WHAT YOU NEED TO DO:
Reproduce the passage of the article on US scholarships for Cuban women entrepreneurs from "Twenty women from" to "March 7 to 28.".

DOCUMENT TEXT:
------------------------------------

The United States Offers 20 Scholarships to Promote Business Projects Led by Women in Cuba

According to Jiménez, the launch of the first AWE course on the Island caused a controversy, as several independent media accused the first promotion of seeking ways to leave the country. (Screen capture)

14ymedio bigger14ymedio, Havana, 11 March 2023 — On Thursday, the US State Department launched the call for a free online entrepreneurship course promoted by the Academy for Women Entrepreneurs (AWE). It is the second time that this program has been launched in Cuba, with the support of the US Embassy in Havana, and its objective is to advise on “the development of business projects that are led by women.”

Twenty women from all over the Island, chosen by the Heroikka Association — a Spanish company dedicated to women’s “empowerment” — will enjoy the educational resources offered by AWE, the advice of mentors and communication with other women entrepreneurs through the “existing exchange programs.”

According to the call, AWE is part of the Initiative for Women’s Development and Global Prosperity, conceived by Washington so that 50 million women “around the world by 2025” can reach their “economic potential,” “stability, security and prosperity.” The application forms are open from March 7 to 28.

------------------------------------

EXCERPTED RECORDS:
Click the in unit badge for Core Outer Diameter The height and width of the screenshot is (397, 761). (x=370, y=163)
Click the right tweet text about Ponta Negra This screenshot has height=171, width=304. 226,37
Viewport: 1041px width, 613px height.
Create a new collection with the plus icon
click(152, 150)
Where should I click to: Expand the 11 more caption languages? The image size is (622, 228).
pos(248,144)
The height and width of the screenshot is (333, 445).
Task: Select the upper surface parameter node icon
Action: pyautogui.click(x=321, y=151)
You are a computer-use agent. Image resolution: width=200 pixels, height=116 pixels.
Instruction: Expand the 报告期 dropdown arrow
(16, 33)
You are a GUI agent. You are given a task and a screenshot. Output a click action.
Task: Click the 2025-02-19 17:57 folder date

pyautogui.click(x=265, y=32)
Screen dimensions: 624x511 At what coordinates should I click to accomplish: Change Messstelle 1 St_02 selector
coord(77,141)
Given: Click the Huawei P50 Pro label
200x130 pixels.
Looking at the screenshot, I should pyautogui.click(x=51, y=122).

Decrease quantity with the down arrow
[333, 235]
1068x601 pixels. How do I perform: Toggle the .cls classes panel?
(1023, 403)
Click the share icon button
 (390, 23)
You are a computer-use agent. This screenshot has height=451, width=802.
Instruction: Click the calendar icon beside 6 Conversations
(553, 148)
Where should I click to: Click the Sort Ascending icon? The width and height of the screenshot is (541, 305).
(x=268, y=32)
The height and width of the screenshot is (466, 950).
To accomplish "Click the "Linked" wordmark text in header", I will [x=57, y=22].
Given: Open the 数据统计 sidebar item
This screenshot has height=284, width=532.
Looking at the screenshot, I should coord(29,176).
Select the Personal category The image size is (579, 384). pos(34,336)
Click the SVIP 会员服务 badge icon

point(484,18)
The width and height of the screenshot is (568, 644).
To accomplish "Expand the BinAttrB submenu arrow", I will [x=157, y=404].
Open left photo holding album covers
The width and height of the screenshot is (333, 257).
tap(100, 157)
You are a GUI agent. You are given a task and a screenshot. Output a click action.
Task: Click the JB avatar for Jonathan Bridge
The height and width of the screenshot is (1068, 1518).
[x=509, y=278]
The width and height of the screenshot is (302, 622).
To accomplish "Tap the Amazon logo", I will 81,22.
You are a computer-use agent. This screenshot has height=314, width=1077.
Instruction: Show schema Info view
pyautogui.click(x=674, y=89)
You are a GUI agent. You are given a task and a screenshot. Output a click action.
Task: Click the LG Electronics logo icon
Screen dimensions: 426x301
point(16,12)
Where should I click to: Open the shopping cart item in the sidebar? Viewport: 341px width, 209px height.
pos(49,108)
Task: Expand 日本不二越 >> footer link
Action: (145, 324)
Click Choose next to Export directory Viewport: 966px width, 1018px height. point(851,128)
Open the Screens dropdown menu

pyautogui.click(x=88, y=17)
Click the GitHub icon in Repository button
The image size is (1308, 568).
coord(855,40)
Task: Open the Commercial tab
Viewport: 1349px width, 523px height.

------------------------------------

THE REPLY:
Twenty women from all over the Island, chosen by the Heroikka Association — a Spanish company dedicated to women’s “empowerment” — will enjoy the educational resources offered by AWE, the advice of mentors and communication with other women entrepreneurs through the “existing exchange programs.”

According to the call, AWE is part of the Initiative for Women’s Development and Global Prosperity, conceived by Washington so that 50 million women “around the world by 2025” can reach their “economic potential,” “stability, security and prosperity.” The application forms are open from March 7 to 28.